TBT: The Human League Tells Cocktail Waitress Success Story

Photo Credit: London Features
Photo Credit: London Features

In what is perhaps one of the catchiest choruses from the 1980s, “Don’t you want me baby, don’t you want me ohhh oh oh oh,” The Human League sang a tale of a lowly cocktail waitress rising above the ashes to achieve success and riches- with the help of a certain male counterpart.

The Human League, a British synth pop-new wave group, really began paving the way for electronic music as we know it today. Layered synths and experimental computer mixing and recording was yet to be a fine tuned art, but these guys nailed it. “Don’t You Want Me” was #1 on the Billboard Hot 100 in 1982 in both the US and England for about three weeks straight, selling over 1.5 million copies of the album in the UK.

The Human League released their most successful song “Don’t You Want Me” in 1981 from their album Dare. Fun fact: Phil Oakey’s vocals on the track were actually recorded in the loo.

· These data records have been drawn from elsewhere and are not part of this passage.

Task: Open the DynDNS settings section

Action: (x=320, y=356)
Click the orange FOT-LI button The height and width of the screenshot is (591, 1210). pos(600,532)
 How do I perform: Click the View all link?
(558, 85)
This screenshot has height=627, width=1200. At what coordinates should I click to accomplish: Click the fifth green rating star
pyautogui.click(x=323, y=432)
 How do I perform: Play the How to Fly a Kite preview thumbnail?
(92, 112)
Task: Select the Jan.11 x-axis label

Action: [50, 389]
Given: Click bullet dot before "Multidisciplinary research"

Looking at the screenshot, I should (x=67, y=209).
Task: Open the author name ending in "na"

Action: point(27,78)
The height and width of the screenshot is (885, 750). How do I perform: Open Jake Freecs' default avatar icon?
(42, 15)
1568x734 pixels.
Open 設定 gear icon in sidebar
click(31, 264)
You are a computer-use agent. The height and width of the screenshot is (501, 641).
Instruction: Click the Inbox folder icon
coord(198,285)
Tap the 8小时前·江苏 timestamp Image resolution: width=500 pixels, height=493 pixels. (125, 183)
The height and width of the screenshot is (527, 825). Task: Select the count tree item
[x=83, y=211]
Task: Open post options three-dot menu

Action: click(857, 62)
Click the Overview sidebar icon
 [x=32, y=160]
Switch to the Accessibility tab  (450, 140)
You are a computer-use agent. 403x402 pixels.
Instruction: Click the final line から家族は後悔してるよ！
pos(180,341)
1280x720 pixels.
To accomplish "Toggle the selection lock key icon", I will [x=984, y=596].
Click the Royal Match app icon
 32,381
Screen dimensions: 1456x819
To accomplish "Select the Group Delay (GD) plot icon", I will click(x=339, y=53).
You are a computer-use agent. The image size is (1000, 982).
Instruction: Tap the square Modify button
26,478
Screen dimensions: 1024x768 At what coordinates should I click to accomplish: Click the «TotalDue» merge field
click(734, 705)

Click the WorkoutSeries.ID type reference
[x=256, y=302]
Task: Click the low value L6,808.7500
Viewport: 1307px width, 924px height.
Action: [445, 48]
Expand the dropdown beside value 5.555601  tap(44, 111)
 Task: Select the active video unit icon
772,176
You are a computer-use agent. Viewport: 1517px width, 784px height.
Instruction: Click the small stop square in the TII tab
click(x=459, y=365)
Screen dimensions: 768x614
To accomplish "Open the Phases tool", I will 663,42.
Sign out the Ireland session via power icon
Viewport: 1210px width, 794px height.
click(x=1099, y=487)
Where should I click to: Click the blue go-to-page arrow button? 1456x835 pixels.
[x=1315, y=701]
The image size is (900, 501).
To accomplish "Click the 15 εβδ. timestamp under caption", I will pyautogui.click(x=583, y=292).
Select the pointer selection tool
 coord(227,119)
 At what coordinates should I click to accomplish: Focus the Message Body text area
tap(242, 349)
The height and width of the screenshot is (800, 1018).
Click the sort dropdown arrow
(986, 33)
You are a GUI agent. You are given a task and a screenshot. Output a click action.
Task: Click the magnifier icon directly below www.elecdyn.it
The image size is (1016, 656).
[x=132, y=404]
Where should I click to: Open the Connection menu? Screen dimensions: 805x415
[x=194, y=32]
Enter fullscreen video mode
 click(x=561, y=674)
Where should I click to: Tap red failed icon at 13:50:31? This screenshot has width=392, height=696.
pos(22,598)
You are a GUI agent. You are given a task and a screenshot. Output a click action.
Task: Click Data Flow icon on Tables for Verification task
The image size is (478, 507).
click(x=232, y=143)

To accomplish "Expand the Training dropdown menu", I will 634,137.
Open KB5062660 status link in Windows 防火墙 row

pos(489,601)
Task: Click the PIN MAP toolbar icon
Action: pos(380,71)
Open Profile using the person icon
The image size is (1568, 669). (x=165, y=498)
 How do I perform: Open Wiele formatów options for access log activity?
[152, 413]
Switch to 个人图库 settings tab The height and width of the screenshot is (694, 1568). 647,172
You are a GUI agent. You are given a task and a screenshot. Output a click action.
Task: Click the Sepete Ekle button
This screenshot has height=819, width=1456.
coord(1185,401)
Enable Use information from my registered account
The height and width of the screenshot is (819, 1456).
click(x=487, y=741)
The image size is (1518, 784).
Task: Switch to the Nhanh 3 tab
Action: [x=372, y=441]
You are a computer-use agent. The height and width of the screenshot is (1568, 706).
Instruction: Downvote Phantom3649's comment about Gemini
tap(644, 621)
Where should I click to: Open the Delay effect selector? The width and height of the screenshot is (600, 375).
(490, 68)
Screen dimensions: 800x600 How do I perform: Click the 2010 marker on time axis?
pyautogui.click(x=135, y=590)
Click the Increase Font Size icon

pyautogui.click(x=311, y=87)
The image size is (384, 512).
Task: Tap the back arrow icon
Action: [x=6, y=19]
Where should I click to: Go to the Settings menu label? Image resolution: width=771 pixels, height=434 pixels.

Producer Martin Rushent explains his logic for doing so:

“Toilets tend to be quite live because of the tiles and the mirrors and the porcelain, and they’re also normally quite small. So you get a sort of live, boxy resonance which, on hand claps and occasionally on vocals, can sound really good. It certainly suited Phil’s voice, and it was also fun to record him in there. I mean, you spend all of this money on the flashy acoustic stuff and then you end up doing the vocals to one of the biggest ever hit singles in the bloody toilet! I love the irony of that.”